Although there is limited evidence of in utero programming of BP in children by modifiable maternal behaviors, evidence of programming may be more robust in relation to other components of offspring health, for example insulin resistance (63). Maternal diet in pregnancy has also been linked to other outcomes such as offspring neurocognitive function (64) and adverse changes in tissue physiology, DNA methylation, and gene expression (65).

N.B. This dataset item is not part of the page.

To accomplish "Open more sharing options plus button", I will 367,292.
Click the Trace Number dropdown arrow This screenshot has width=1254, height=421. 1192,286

To improve our understanding of the extent of programming in humans, future epidemiologic studies of programming will need to incorporate exposures and outcome measures that are consistent with animal and other laboratory studies. Further studies in developing countries could also provide better opportunities to study to what extent programming occurs in humans. Additionally, follow-up studies of RCTs would improve the quality of the evidence for or against the existence of programming in humans. The use of maternal and paternal associations (30) also provides a method of separating intrauterine effects from associations related to familial or environmental factors. Stronger associations of offspring health with maternal exposures suggest possible intrauterine effects whereas similar associations of offspring health with maternal and paternal exposures suggest that common factors related to the family or environment are likely to drive the association. Finally, the use of Mendelian randomization could be a useful method for exploring causality in relation to associations of prenatal factors and later offspring health (66). For example, maternal lactase persistence genotype can serve as an instrumental variable for milk drinking behavior. These maternal genotypes may subsequently be used as an unconfounded measure of lactose-containing foods and can be used to explore causal associations with offspring health (67).

In conclusion, at present there is little empirical evidence that modifiable maternal behaviors, such as maternal diet, smoking during pregnancy, and maternal age at childbirth, program offspring BP.